### Directive:
Count the lines in the records below that contain the word "Image", and reply with the number alone.
[begin Dataset rows]
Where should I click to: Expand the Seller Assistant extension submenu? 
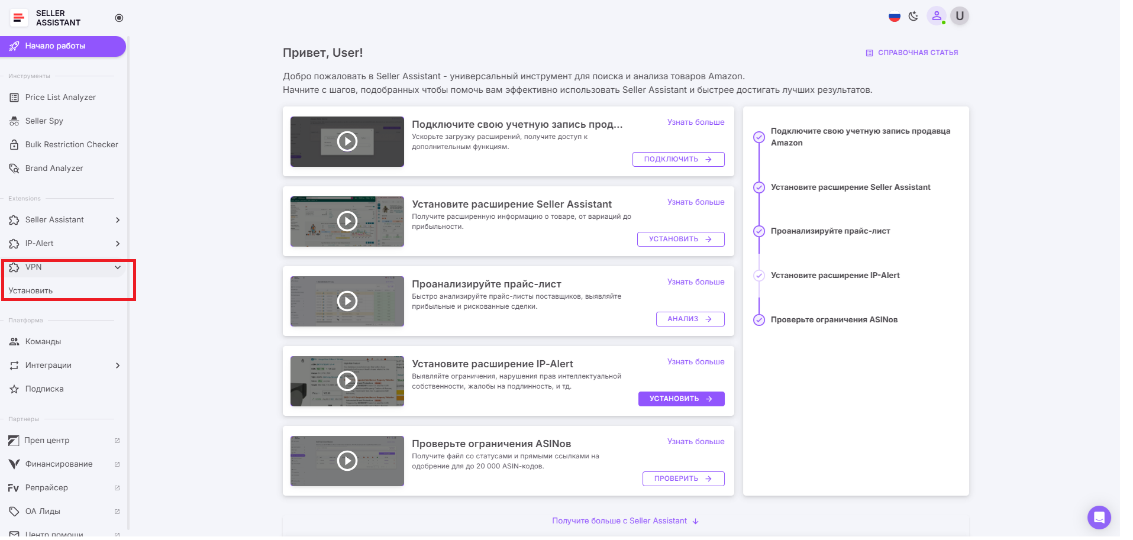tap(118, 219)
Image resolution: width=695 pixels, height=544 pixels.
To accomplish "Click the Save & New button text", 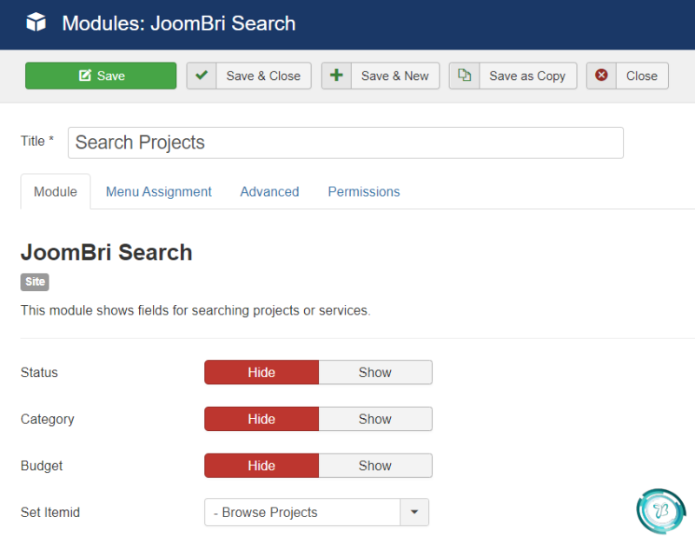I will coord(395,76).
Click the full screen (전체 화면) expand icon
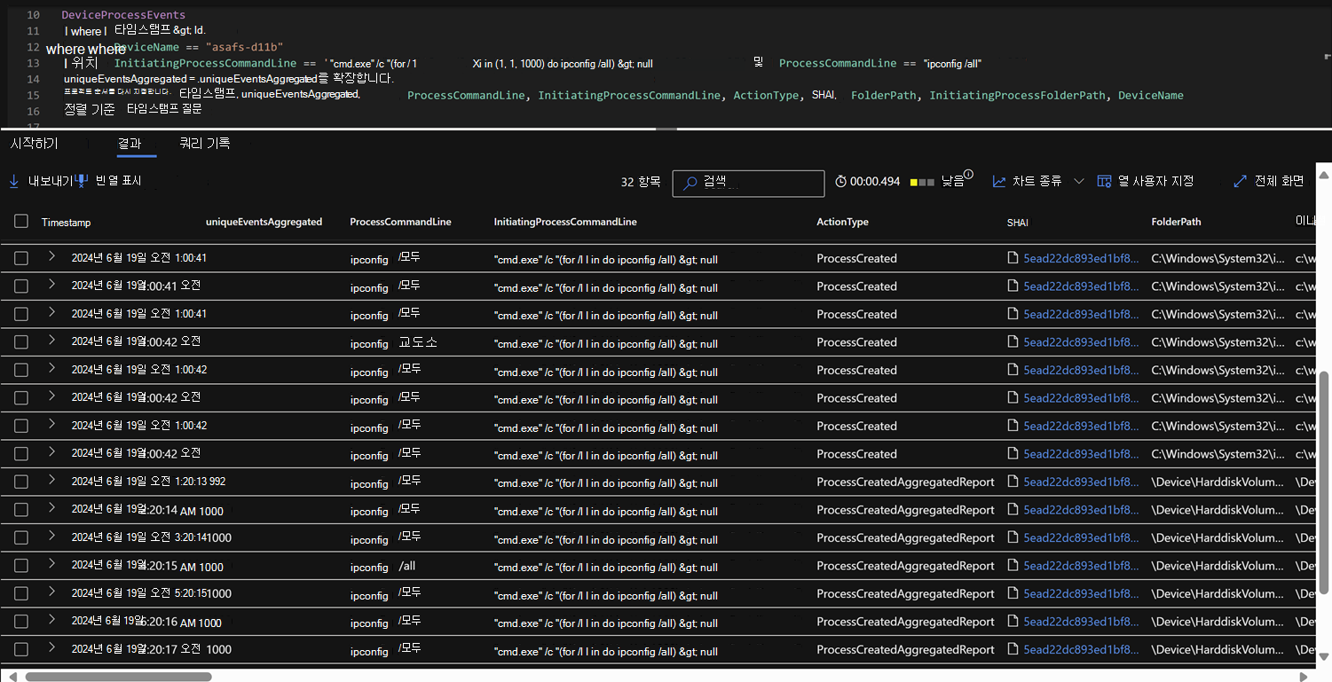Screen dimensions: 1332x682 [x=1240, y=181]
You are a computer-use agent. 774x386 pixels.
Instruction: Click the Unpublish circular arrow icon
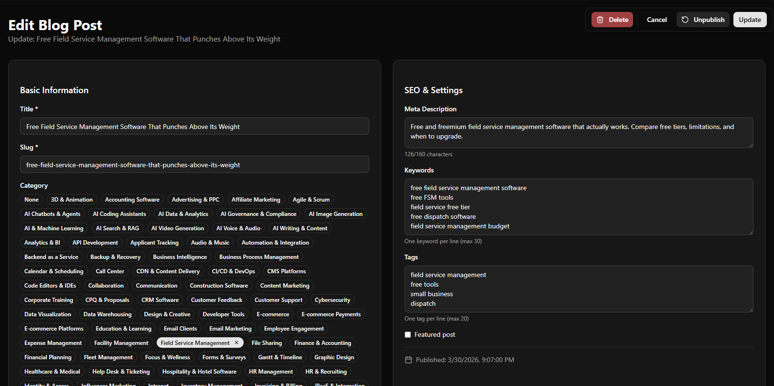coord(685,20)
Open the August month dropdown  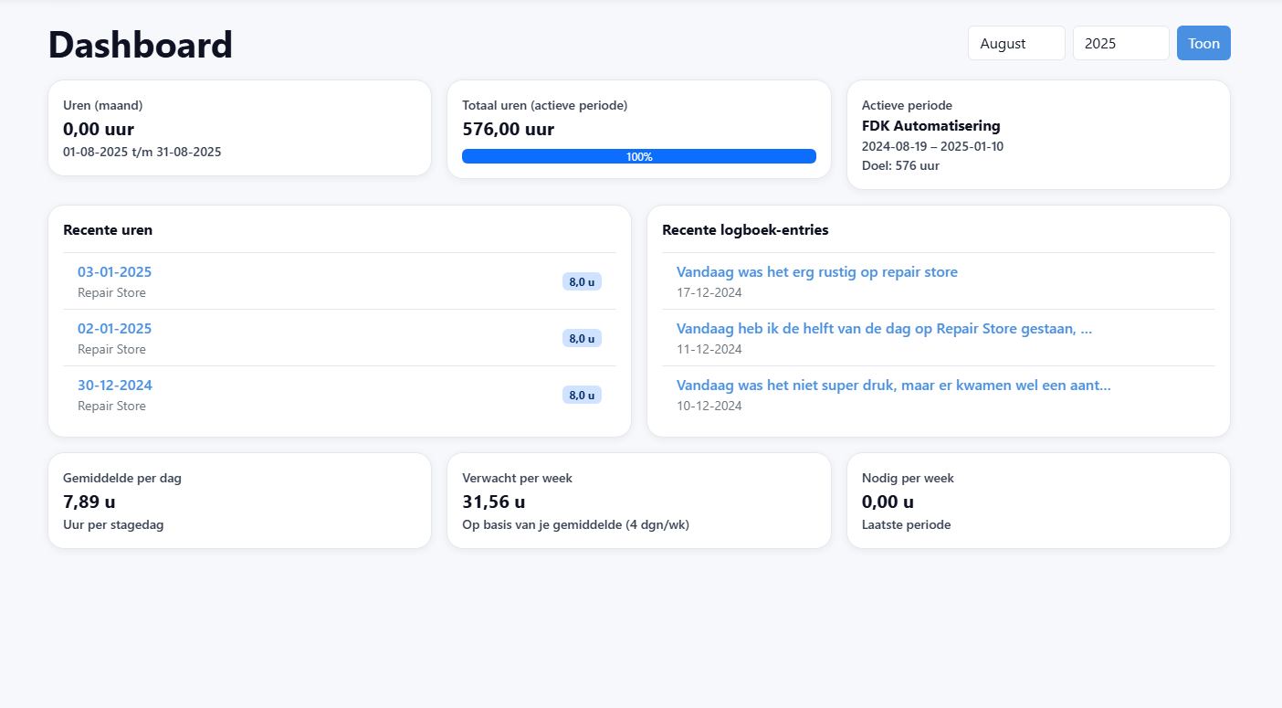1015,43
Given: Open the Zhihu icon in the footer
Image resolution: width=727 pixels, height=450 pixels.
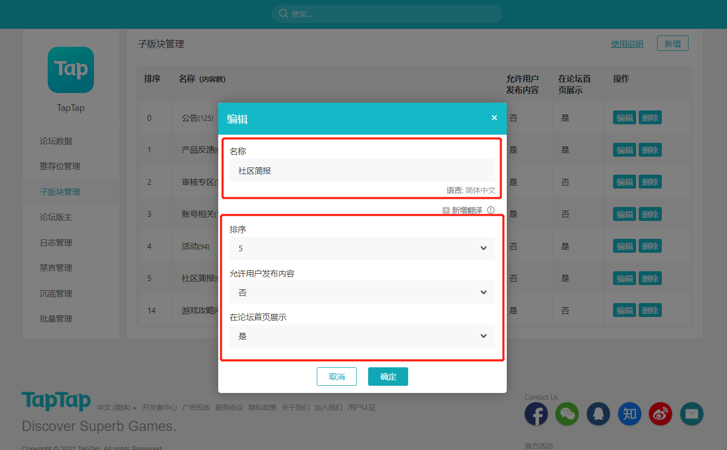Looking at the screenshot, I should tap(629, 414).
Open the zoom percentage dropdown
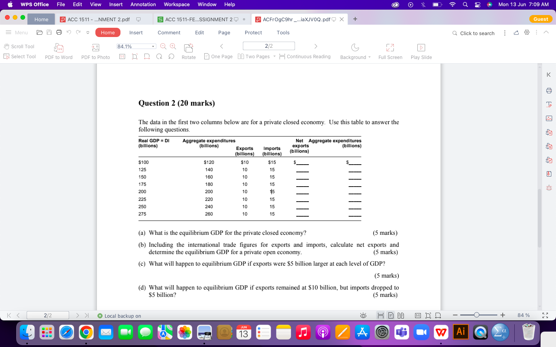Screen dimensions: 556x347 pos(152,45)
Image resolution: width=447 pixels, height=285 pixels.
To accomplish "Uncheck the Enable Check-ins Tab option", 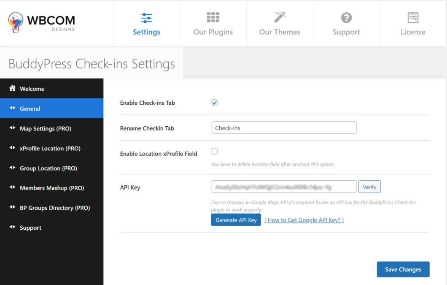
[end Dataset rows]
### Response to the exercise:
3